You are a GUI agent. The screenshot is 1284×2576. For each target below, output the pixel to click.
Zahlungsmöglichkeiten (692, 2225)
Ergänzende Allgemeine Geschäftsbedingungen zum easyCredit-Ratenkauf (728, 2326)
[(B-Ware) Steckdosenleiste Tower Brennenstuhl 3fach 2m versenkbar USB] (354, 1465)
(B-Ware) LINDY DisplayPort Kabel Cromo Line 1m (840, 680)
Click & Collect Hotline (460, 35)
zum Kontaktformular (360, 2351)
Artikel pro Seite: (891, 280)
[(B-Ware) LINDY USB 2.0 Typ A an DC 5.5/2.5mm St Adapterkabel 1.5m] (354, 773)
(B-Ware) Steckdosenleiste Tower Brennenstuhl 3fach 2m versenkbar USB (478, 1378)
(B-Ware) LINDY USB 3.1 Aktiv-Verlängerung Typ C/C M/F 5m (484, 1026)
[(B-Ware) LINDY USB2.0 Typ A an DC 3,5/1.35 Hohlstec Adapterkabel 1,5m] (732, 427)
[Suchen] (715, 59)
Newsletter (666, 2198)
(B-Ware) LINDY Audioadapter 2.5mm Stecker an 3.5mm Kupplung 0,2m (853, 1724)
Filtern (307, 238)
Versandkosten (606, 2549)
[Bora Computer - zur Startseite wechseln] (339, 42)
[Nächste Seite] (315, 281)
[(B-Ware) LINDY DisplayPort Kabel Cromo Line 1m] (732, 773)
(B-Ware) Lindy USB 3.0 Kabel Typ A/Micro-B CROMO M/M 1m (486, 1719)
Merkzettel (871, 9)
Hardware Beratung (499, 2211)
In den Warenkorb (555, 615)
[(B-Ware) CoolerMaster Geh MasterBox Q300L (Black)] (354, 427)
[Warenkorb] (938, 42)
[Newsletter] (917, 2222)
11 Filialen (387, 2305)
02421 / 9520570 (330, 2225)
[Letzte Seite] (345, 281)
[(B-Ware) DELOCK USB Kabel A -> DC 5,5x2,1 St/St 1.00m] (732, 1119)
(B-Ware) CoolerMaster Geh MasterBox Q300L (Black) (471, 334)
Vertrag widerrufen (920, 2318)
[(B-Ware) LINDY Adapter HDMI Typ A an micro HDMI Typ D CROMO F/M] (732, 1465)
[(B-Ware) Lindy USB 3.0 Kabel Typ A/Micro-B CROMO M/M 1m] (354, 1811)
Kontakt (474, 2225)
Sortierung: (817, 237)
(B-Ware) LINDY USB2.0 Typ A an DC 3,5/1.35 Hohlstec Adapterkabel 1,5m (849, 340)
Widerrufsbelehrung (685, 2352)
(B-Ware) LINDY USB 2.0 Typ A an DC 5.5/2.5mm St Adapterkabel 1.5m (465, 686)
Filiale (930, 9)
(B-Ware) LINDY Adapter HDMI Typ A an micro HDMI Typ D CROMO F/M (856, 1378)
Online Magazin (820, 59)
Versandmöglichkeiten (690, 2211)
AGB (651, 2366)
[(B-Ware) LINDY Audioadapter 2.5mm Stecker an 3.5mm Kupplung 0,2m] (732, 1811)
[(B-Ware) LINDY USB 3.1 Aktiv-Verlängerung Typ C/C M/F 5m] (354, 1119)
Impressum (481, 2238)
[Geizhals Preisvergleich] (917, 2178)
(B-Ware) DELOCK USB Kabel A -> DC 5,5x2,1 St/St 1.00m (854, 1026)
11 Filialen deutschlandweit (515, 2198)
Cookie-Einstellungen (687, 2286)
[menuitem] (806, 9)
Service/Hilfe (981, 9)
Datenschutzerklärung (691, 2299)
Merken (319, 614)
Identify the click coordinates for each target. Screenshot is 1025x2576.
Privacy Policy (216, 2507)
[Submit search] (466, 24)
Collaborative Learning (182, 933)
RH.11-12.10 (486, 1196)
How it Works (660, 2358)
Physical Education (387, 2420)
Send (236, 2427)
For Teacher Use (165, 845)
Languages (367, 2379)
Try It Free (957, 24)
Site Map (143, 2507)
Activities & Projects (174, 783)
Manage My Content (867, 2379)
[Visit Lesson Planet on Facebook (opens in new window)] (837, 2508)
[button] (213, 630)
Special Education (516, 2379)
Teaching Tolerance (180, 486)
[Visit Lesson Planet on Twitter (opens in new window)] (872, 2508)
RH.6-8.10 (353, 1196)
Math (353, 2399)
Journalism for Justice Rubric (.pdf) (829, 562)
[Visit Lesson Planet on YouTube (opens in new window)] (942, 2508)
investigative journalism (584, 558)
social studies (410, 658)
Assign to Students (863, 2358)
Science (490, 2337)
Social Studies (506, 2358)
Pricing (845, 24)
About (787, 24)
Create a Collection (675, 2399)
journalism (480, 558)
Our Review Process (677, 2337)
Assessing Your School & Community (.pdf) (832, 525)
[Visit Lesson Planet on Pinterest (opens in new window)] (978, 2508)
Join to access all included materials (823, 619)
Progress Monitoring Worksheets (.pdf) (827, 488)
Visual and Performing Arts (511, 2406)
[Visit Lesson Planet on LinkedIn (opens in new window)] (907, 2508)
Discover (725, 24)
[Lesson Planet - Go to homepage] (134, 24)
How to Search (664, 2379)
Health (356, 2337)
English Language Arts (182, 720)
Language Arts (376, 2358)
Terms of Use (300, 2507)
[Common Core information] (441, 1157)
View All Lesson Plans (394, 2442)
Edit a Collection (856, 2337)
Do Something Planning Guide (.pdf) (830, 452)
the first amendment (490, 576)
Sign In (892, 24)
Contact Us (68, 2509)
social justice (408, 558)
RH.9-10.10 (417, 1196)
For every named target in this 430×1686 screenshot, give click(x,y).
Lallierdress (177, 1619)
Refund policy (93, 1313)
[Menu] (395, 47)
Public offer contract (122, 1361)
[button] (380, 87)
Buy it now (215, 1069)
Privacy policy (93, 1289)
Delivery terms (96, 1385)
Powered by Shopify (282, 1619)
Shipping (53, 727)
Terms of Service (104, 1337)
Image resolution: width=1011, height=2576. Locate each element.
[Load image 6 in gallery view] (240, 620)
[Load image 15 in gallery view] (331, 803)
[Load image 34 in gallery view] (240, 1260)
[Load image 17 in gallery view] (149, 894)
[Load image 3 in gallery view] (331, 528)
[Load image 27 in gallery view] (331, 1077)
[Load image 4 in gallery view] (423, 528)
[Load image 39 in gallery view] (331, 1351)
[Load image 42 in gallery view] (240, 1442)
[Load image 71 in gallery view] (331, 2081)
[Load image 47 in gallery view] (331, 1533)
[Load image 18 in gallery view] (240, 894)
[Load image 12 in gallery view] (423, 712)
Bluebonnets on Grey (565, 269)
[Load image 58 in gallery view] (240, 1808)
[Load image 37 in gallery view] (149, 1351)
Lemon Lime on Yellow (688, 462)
^^^^^^^^
## Problem details
Go through the entries and report every line with the string "Aktiv".

## Expected answer
(B-Ware) LINDY USB 3.1 Aktiv-Verlängerung Typ C/C M/F 5m (484, 1026)
[(B-Ware) LINDY USB 3.1 Aktiv-Verlängerung Typ C/C M/F 5m] (354, 1119)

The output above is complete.